L'autore si è gentilmente prestato a rispondere alle nostre domande, raccontandoci i retroscena dei rapporti tra i personaggi del suo ultimo romanzo, "Cuore primitivo"
Tempostretto ha avuto il piacere di incontrare lo scrittore Andrea De Carlo, ospite alla libreria Bonanzinga per presentare il suo diciottesimo romanzo, "Cuore primitivo" (Bompiani). Un incontro d’eccezione con una personalità che, oltre ad una ricca produzione letteraria, ha alle spalle anche una vita avventurosa quanto quella dei suoi personaggi.
Lettore vorace fin dall’infanzia, De Carlo inizia a scrivere a diciotto anni, con una Lettera 22 portatile, rossa, regalatagli dalla madre. Da lì tutto comincia, con i viaggi in giro per il mondo, negli Stati Uniti, in Australia, in Centro e Sud America, con l’incontro con Calvino, che scrive la quarta di copertina per il suo primo romanzo ("Treno di panna"), la collaborazione con Fellini e Antonioni, le esperienze come regista, la passione per la fotografia e per la musica (l’autore ha anche composto diversi brani musicali)…
Ad accoglierlo, qui a Messina, l’autore ha trovato il calore di una moltitudine di lettori, con i quali si è soffermato a dialogare con grande disponibilità e simpatia. A conclusione della serata, si è poi gentilmente sottoposto alle nostre domande, raccontandoci dei retroscena sentimentali e delle dinamiche psicologiche in atto tra i protagonisti di Cuore primitivo: la bella e selvaggia scultrice di gatte Mara, il saccente antropologo Craig… e l’intrigante costruttore Ivo, elemento destabilizzante di un matrimonio già sul punto di crollare.

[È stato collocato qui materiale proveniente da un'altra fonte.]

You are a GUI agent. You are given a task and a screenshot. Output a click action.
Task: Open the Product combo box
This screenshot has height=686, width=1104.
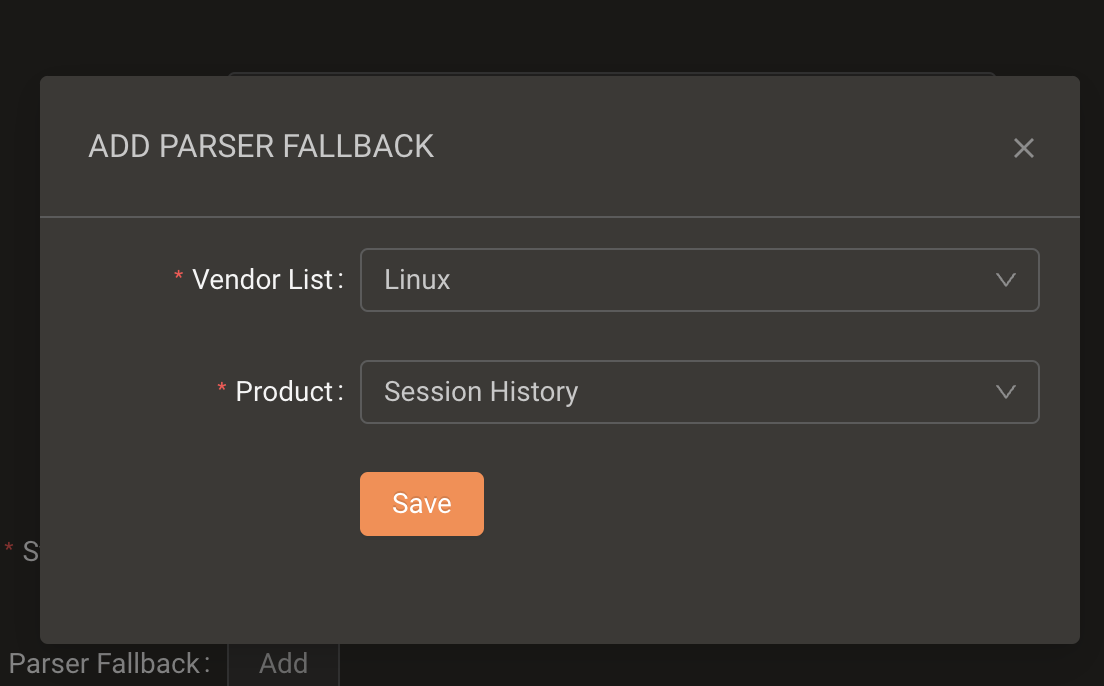(x=699, y=392)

In una precedente intervista, lei ha detto che ama investigare sui rapporti interpersonali tra gli individui. In “Cuore primitivo”, i protagonisti sembrano incarnare virtù opposte. L’istinto si contrappone alla razionalità. Eppure le stesse prerogative dei singoli dopo un po’ si scardinano… Craig, ad esempio, ha girato il mondo ma è rimasto prigioniero tra le quattro mura del suo ego.
Ho voluto fare questo esperimento: dentro un piccolo nucleo spaziale, inserire personaggi molto diversi per carattere e retroterra culturale. Ognuno ha le sue peculiarità, ma nessuno è totalmente omogeneo. Craig è un osservatore del comportamento umano, analizza azioni e reazioni di chi lo circonda con l’occhio del teorico. Poi però rimane vittima delle stesse emozioni che critica negli altri, prova gelosia, rancore, senso di possesso. Ivo, poco colto, con i piedi per terra, ha però fantasia e capacità di osservazione. Questo perché ciò che mi interessa, nel creare un personaggio, è scardinare dei clichès. Ad esempio lo studioso, la scultrice tutta arte ed istinto… si, c’è tutto questo, ma poi dentro ognuno di loro si cela una complessità molto più profonda. In ogni personalità coesistono impulsi contrastanti. Poi noi li superiamo attraverso una scelta, scegliamo di presentarci al mondo in un certo modo, ma dentro siamo consapevoli di avere molte contraddizioni.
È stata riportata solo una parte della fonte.